I did a search to find my colab notebook from the talk. Unfortunately this code may have bitrotted. I'll just paste what was in that notebook, and then maybe I can try to fix it at some point.

def memory_ratio(fun, *args):
  return _rev_mode_memory(fun, *args) / _fwd_eval_memory(fun, *args)

def _rev_mode_memory(fun, *args):
  _, fun_vjp = jax.vjp(fun, *args)
  res_memory = sum(x.nbytes for x in fun_vjp.args[0].args[0])
  jaxpr = fun_vjp.args[0].func.args[1]
  lit_memory = sum(np.array(l).nbytes for l in _jaxpr_literals(jaxpr))
  return res_memory + lit_memory

def _jaxpr_literals(jaxpr):
  for eqn in jaxpr.eqns:
    for v in eqn.invars:
      if type(v) is core.Literal:
        yield v.val
  for subjaxpr in core.subjaxprs(jaxpr):
    yield from _jaxpr_literals(subjaxpr)

# To track active sets properly, preserve python program order by
# monkey-patching in a sequence id.

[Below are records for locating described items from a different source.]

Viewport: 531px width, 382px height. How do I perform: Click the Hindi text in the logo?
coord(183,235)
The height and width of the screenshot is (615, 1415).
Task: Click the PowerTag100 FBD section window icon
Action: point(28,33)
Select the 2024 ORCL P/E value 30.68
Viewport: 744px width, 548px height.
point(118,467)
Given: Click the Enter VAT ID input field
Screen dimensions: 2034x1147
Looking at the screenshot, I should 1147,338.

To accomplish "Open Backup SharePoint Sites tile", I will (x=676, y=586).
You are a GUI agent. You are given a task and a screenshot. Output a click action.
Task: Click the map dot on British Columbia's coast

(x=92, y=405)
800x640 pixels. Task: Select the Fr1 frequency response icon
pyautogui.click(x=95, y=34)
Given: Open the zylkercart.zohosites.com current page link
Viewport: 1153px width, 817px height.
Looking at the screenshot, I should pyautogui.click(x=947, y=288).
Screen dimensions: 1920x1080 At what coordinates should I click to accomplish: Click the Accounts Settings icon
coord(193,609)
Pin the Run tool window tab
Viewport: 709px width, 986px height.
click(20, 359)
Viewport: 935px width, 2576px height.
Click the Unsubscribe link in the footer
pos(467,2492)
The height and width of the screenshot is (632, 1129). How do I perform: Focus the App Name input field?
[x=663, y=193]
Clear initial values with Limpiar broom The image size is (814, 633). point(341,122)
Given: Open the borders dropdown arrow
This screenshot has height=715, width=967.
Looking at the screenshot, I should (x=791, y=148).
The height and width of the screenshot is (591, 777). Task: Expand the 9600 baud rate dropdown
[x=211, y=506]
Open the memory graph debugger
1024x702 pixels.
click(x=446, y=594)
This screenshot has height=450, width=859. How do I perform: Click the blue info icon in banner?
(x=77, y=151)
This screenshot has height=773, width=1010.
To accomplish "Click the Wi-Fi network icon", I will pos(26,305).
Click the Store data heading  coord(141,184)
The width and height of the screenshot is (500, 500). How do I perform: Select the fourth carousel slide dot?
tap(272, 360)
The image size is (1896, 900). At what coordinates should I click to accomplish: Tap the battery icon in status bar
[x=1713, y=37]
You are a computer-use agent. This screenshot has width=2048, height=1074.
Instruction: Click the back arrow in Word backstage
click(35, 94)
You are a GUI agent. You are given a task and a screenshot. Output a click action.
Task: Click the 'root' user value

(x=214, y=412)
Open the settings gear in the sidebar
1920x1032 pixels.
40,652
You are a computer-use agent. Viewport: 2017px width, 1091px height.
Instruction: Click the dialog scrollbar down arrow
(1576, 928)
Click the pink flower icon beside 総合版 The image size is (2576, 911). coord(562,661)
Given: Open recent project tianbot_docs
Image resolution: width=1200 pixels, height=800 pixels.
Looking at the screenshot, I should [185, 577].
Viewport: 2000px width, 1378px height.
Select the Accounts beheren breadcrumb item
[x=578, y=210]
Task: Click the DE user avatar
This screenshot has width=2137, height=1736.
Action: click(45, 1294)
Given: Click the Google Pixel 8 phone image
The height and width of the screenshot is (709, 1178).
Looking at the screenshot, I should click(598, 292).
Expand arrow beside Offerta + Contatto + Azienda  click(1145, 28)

To do this right we'd make a new transform.
count = itertools.count()
def _new_eqn_recipe(invars, outvars, primitive, params, source_info):
  return pe.JaxprEqnRecipe(object(), invars, map(ref, outvars), primitive,
                           params, next(count))

def _fwd_eval_memory(fun, *args, **kwargs):
  args_flat, in_tree = tree_flatten((args, kwargs))
  flat_fun, out_tree = flatten_fun(lu.wrap_init(fun), in_tree)
  return _fwd_eval_memory_(flat_fun, args_flat)

def _fwd_eval_memory_(fun, args):
  in_pvals = [pe.PartialVal.unknown(core.get_aval(x)) for x in args]
  pe_new_eqn_recipe, pe.new_eqn_recipe = pe.new_eqn_recipe, _new_eqn_recipe
  try:
    jaxpr, _, _ = pe.trace_to_jaxpr(fun, in_pvals)
  finally:
    pe.new_eqn_recipe = pe_new_eqn_recipe
  eqns = sorted(jaxpr.eqns, key=op.attrgetter('source_info'))

  available_vars = set() # set(jaxpr.invars)  # don't count input storage?
  availables = []
  for eqn in eqns:
    availables.append(available_vars)
    available_vars = available_vars | set(eqn.outvars)

  used_downstream = set(jaxpr.outvars)
  actives = []
  for eqn, available in reversed(zip(eqns, availables)):
    used_downstream |= set(v for v in eqn.invars if isinstance(v, core.Var))
    actives.append(used_downstream & available)
  actives.reverse()

  size = lambda v: v.aval.nbytes.fget(v.aval) if hasattr(v.aval, 'nbytes') else 0
  return max(sum(size(v) for v in vs) +
             sum(np.array(l.val).nbytes for l in eqn.invars
                 if isinstance(l, core.Literal))
             for vs, eqn in zip(actives, eqns))

mattjj avatar Feb 17 '24 20:02 mattjj

Thank @mattjj for pasting it here. I just had a question what module is pe in pe.JaxprEqnRecipe? Thanks!

raj-brown avatar Feb 17 '24 20:02 raj-brown

Ah sorry, bad form not to include the imports. I think they're the same as in this gist I linked in the comment above, modulo the _src module which we added later. In particular pe is usually jax._src.interpreters.partial_eval.